Reputation: 2509
I have a string of several words in bash called comp_line
, which can have any number of spaces inside. For example:
"foo bar apple banana q xy"
And I have a zero-based index comp_point
pointing to one character in that string, e.g. if comp_point
is 4, it points to the first 'b' in 'bar'.
Based on the comp_point
and comp_line
alone, I want to extract the word being pointed to by the index, where the "word" is a sequence of letters, numbers, punctuation or any other non-whitespace character, surrounded by whitespace on either side (if the word is at the start or end of the string, or is the only word in the string, it should work the same way.)

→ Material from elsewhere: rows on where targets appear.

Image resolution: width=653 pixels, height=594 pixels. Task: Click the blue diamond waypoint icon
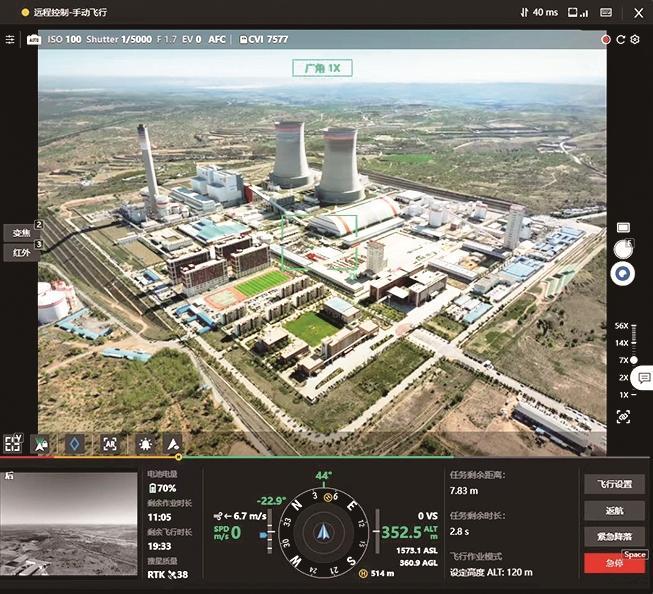[75, 443]
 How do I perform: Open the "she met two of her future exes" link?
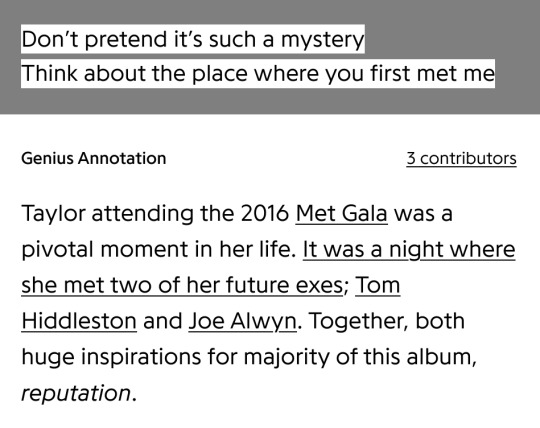click(182, 285)
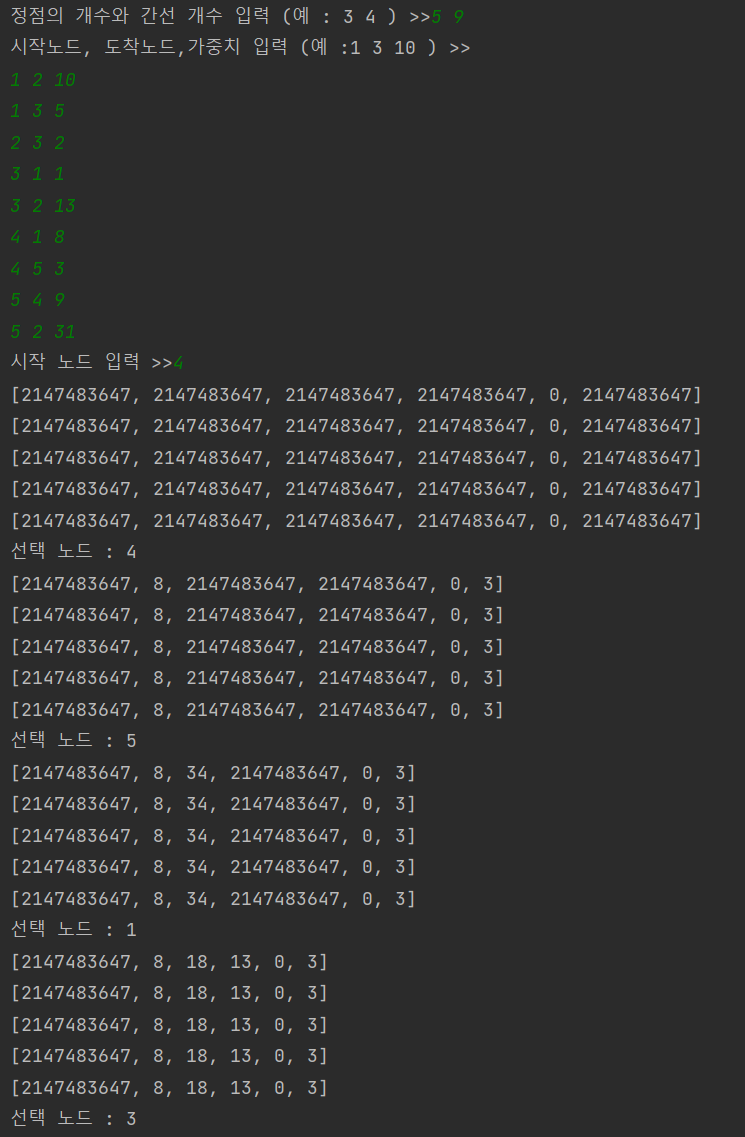The width and height of the screenshot is (745, 1137).
Task: Click the array line directly above '선택 노드 : 1'
Action: (213, 898)
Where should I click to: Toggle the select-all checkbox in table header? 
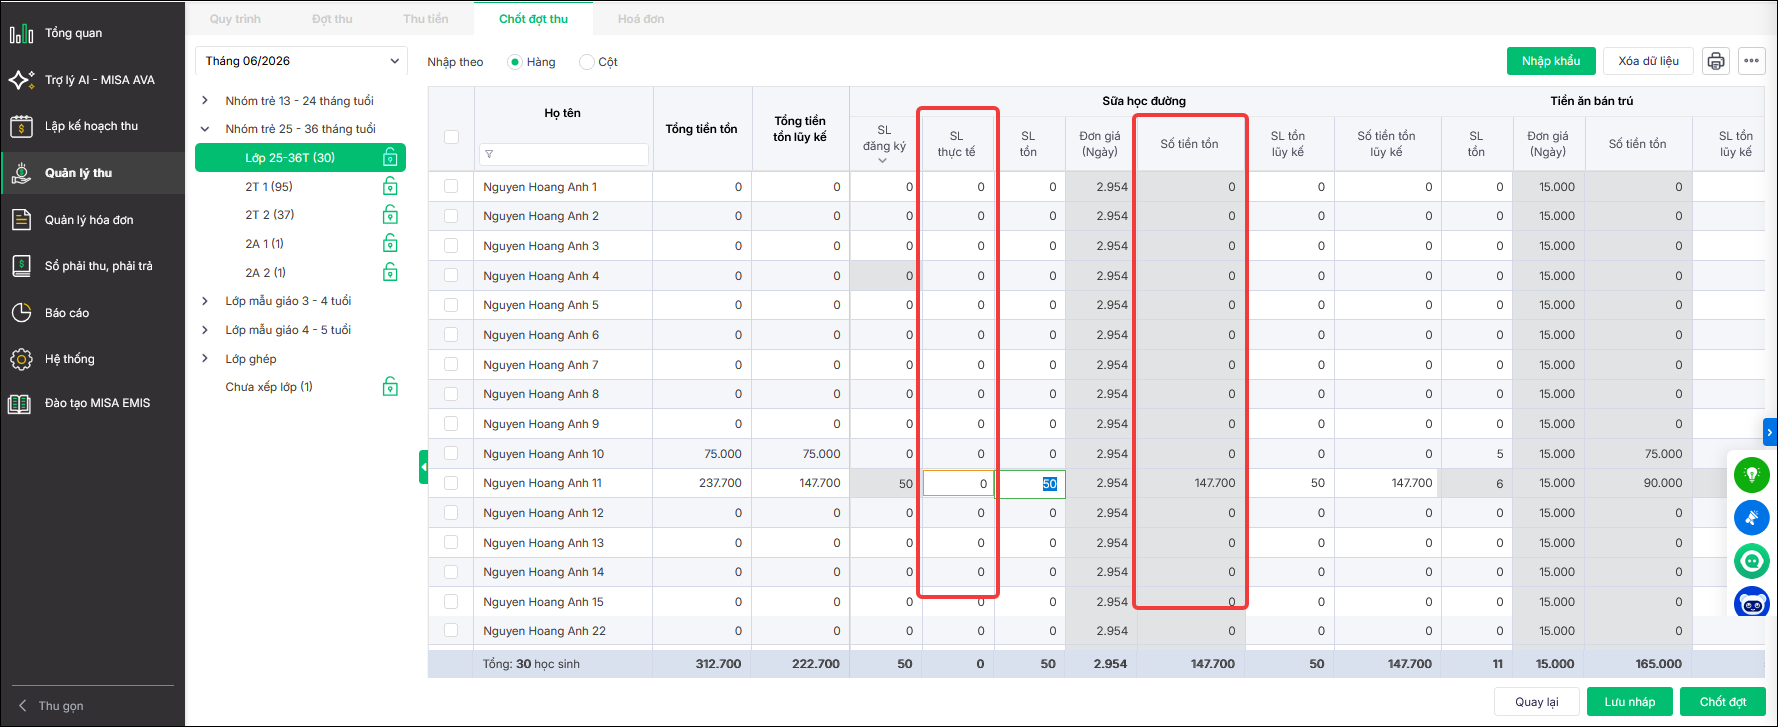point(451,137)
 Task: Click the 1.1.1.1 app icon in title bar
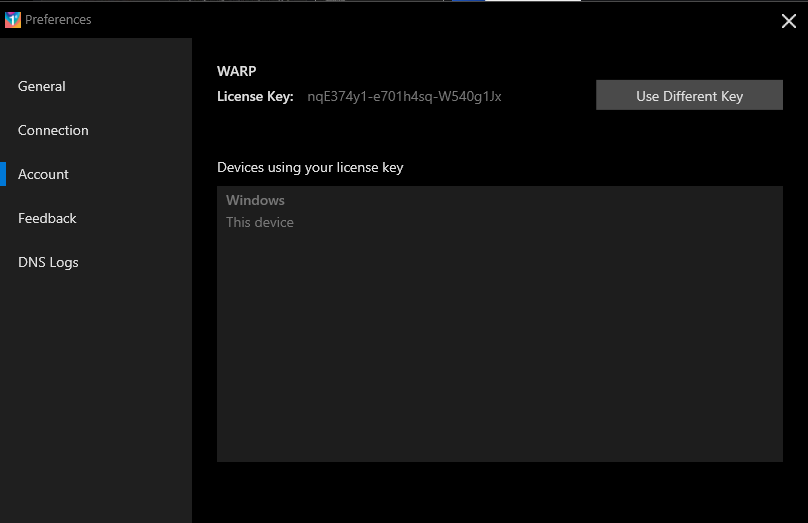tap(13, 20)
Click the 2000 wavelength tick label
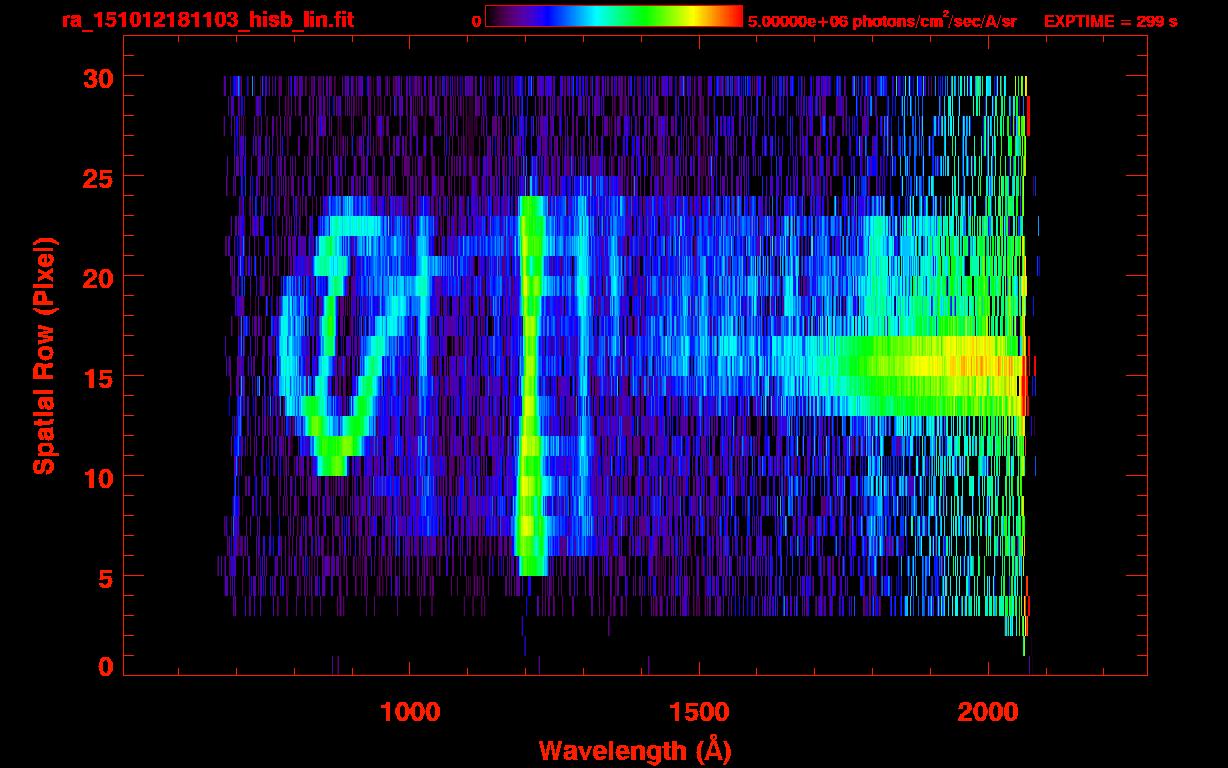This screenshot has height=768, width=1228. [989, 712]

The word I'm trying to extract will become cur
(the current word)
Based on this, I've come up with a set of rules:
Read the current character curchar
, the previous character prevchar
, and the next character nextchar
. Then:
If curchar
is a graph character (non-whitespace), set cur
to the letters before and after curchar
(stopping until you reach a whitespace or string start/end on either side.)
Else, if prevchar
is a graph character, set cur
to the letters from the previous letter, backwards until the previous whitespace character/string start.
Else, if nextchar
is a graph character, set cur
to the letters from the next letter, forwards until the next whitespace character/string end.
If none of the above conditions are hit (meaning curchar
, nextchar
and prevchar
are all whitespace characters,) set cur
to ""
(empty string)
I've written some code which I think achieves this. Rules 2, 3 and 4 are relatively straightforward, but rule 1 is the most difficult to implement - I've had to do some complicated string slicing. I'm not convinced that my solution is in any way ideal, and want to know if anyone knows of a better way to do this within bash only (not outsourcing to Python or another easier language.)
Tested on https://rextester.com/l/bash_online_compiler
#!/bin/bash
# GNU bash, version 4.4.20
comp_line="foo bar apple banana q xy"
comp_point=19
cur=""
curchar=${comp_line:$comp_point:1}
prevchar=${comp_line:$((comp_point - 1)):1}
nextchar=${comp_line:$((comp_point + 1)):1}
echo "<$prevchar> <$curchar> <$nextchar>"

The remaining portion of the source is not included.